Clemens Jungsthöfel, Katharina Rohde
Tz. 62
Stand: EL 54– ET: 10/2024
Im Gegensatz zur bisherigen Bilanzierung nach IFRS 4 erfolgt die Bewertung der versicherungstechnischen Rückstellungen nach IFRS 17 zum Zeitwert. Um die zu unterschiedlichen Zeitpunkten erwarteten Zahlungsströme vergleichbar zu machen und so den Zeitwert des Geldes als entscheidungsrelevante Information iRd. Bewertung zu berücksichtigen, sind die erwarteten Zahlungsströme daher mit aktuellen Zinssätzen zu diskontieren (IFRS17.BC186).
Diesem Paradigmenwechsel in der Bilanzierung versicherungstechnischer Verpflichtungen kam im Rahmen der Standardentwicklung große Beachtung zu. Bedenken aus den Unternehmen, dass diese Vorgehensweise zB aufgrund der hohen Variabilität der Zahlungsströme und der subjektiven Einschätzung mit erheblichen Bewertungsunsicherheiten einhergehen würde, hat der IASB nicht aufgegriffen, auch mit dem Argument, dass Unternehmen in ihrer internen Kalkulation sowie in anderen Unternehmensbereichen ohnehin Diskontannahmen verwenden würden (IFRS 17.BC187–189).

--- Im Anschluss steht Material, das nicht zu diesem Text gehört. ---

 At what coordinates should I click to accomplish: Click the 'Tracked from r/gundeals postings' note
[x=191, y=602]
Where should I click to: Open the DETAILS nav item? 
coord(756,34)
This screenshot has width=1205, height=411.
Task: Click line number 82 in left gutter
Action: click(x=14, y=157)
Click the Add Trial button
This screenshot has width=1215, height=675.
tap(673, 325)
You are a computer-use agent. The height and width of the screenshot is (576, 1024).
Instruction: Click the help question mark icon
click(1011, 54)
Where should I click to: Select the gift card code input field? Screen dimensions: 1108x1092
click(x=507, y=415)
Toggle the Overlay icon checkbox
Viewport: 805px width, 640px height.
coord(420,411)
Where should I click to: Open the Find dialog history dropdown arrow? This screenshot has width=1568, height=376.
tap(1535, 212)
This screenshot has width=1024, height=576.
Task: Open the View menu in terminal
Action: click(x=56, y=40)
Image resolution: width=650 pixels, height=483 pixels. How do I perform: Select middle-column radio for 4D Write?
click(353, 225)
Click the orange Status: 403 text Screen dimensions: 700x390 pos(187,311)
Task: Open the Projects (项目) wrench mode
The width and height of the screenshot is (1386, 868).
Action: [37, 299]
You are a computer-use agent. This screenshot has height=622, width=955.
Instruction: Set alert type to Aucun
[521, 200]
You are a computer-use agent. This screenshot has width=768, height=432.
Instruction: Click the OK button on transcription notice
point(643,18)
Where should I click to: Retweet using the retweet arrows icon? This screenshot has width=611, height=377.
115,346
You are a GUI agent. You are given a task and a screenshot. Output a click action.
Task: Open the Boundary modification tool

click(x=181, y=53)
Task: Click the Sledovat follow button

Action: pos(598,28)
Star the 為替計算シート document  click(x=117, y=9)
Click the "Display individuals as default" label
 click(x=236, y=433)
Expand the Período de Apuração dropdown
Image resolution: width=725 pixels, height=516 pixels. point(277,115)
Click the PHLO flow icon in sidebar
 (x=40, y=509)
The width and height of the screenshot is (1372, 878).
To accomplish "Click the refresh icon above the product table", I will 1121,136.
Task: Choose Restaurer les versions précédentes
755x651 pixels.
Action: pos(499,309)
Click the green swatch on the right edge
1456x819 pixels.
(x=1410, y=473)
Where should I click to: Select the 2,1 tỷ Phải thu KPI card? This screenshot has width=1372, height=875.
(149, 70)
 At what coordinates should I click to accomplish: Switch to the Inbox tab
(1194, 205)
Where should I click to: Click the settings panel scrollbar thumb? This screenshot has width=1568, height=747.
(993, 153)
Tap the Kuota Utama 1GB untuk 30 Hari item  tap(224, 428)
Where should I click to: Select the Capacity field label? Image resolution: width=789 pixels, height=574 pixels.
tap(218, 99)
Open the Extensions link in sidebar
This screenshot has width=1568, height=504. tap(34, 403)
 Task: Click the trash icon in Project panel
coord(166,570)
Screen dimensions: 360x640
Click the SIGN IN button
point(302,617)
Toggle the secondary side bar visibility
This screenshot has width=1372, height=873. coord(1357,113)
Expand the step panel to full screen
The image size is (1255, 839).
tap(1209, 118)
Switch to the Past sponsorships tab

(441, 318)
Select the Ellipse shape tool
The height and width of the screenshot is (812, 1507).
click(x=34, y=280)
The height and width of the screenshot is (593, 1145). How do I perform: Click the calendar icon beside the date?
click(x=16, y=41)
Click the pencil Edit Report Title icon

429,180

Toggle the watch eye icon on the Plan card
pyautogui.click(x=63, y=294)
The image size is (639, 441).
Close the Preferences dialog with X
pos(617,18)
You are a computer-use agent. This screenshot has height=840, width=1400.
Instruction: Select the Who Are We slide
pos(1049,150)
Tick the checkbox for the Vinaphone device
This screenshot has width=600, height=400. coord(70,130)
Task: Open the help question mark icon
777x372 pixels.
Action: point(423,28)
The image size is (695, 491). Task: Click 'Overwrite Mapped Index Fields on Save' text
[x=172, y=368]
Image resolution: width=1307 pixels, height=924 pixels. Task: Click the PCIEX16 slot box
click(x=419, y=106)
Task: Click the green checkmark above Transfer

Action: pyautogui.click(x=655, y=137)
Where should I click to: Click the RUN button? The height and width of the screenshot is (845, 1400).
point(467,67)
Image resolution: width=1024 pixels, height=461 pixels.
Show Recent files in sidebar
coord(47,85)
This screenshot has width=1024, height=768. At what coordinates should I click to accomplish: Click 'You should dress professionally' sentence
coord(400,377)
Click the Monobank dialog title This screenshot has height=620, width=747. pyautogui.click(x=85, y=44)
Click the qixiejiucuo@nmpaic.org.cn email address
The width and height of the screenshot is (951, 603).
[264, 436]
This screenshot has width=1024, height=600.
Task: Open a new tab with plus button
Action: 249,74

Die Beurteilung ist auch vor dem Hintergrund des sehr dynamischen Zinsumfelds vorzunehmen, da der bisherige accounting mismatch (Kapitalanlagen zu Marktwerten und Rückstellungen zu Nominalwerten) vor allem in der Finanzberichterstattung 2022 durch eine hohe Volatilität des Eigenkapitals deutlich sichtbar wurde und eine sachgerechte Analyse der Abschlüsse deutlich erschwert hat.
Tz. 63
Stand: EL 54– ET: 10/2024
An die angewandten Diskontsätze werden iW folgende Anforderungen gestellt (IFRS 17.36):
1) |
Die Diskontsätze sollen den Zeitwert des Geldes, die Merkmale der Zahlungsströme und die Liquiditätsmerkmale der Versicherungsverträge widerspiegeln, |
2) |
sollen in Einklang stehen mit beobachtbaren aktuellen Marktpreisen (soweit vorhanden) für Finanzinstrumente mit Zahlungsströmen, deren Eigenschaften sich mit denen der Versicherungsverträge decken (zB. hinsichtlich des zeitlichen Anfalls, der Währung und der Liquidität), und |
3) |
Auswirkungen solcher Faktoren ausschließen, die zwar die beobachtbaren Marktpreise beeinflussen, sich aber nicht auf die zukünftigen Zahlungsströme der Versicherungsverträge auswirken. |
Tz. 64
Stand: EL 54– ET: 10/2024
Nicht zu antizipieren und in die Bewertung von Versicherungsverträgen einzubeziehen ist hingegen das Bonitätsrisiko des Versicherungsunternehmens (IFRS 17.B83 (b) und B85)), da das Leistungsversprechen des Versicherers unabhängig von eventuellen Zahlungsschwierigkeiten zu beurteilen ist. Daher ist die Spread-Komponente aus der Referenzverzinsung zu extrahieren (vgl. Ewelt-Knauer et al., S. 205).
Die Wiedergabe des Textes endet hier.